── Records
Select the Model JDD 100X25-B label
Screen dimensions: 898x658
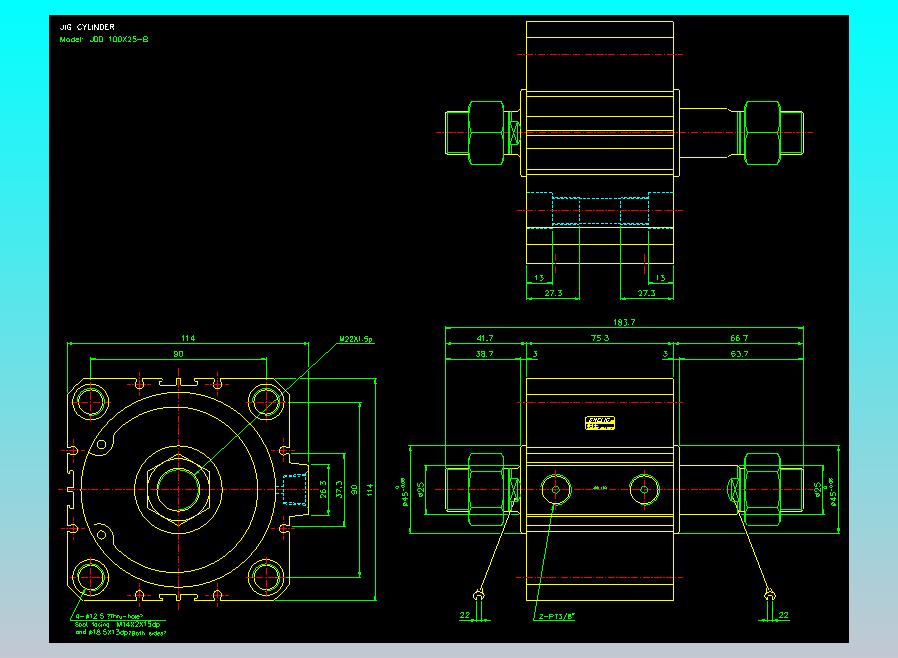point(105,39)
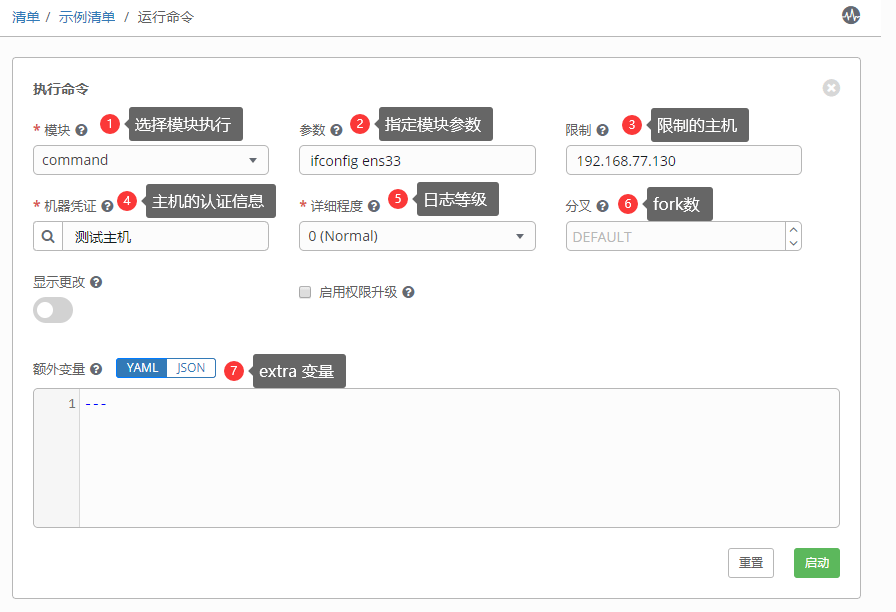Click the search icon for 机器凭证 lookup
The image size is (896, 612).
47,237
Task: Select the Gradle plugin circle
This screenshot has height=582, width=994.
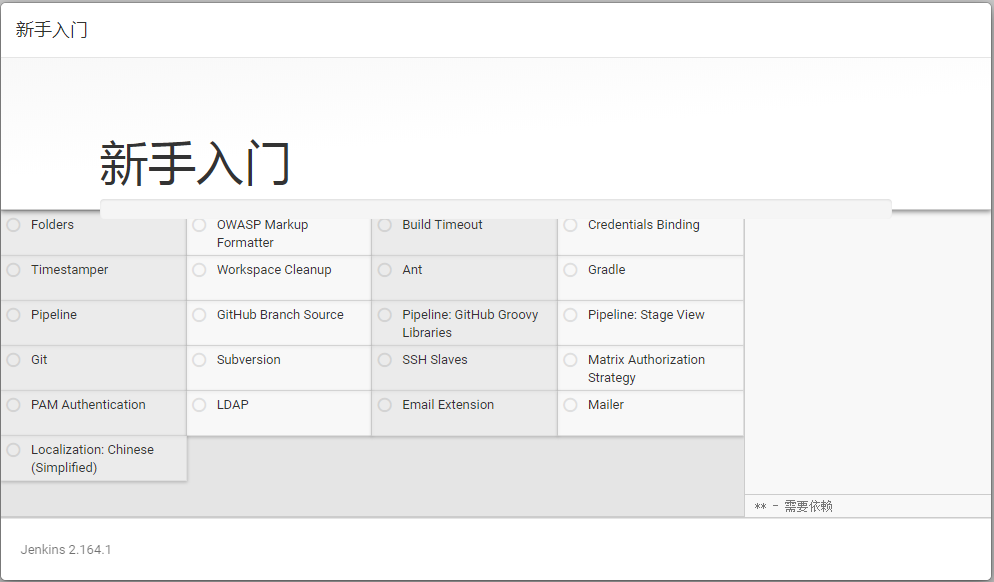Action: pyautogui.click(x=571, y=270)
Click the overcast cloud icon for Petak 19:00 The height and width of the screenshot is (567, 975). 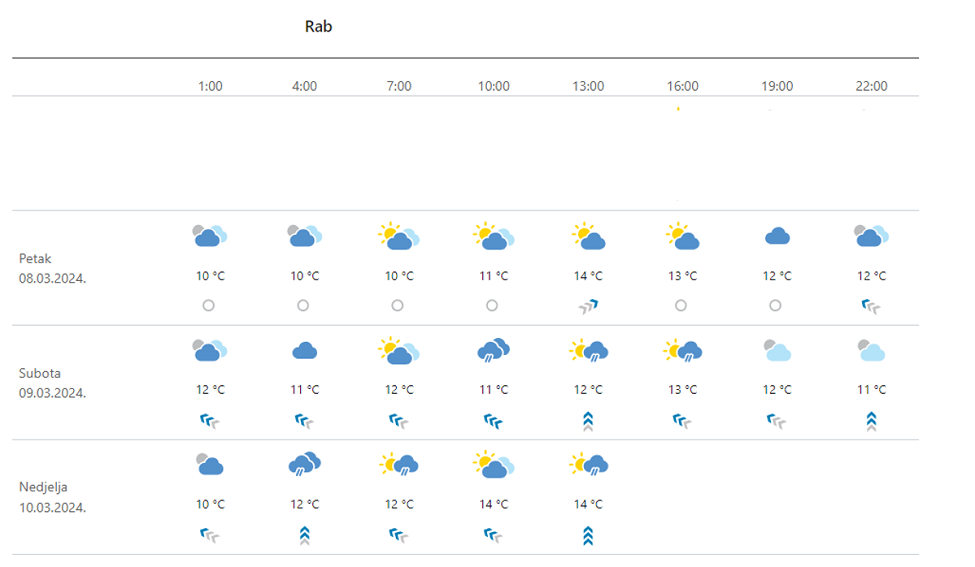point(777,237)
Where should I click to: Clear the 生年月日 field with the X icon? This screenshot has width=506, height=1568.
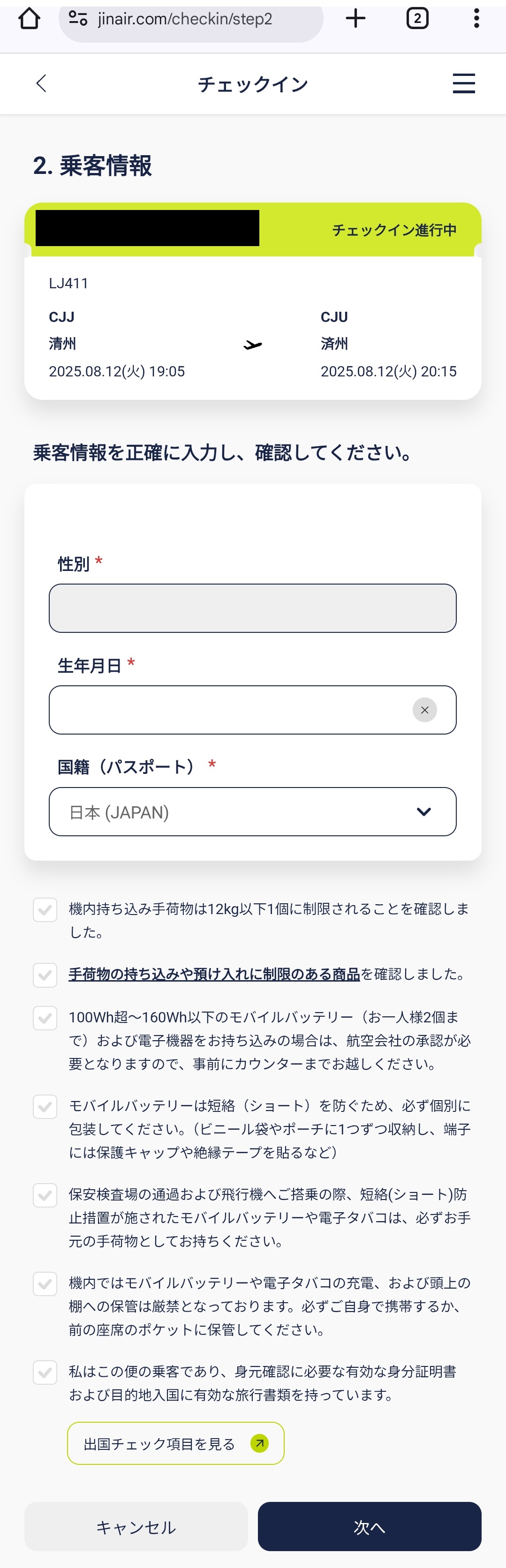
────
### What you need to do
Each line holding "Select" in the records should be copied out.

### Written reply
Select the Model JDD 100X25-B label
Task: Select the Gradle plugin circle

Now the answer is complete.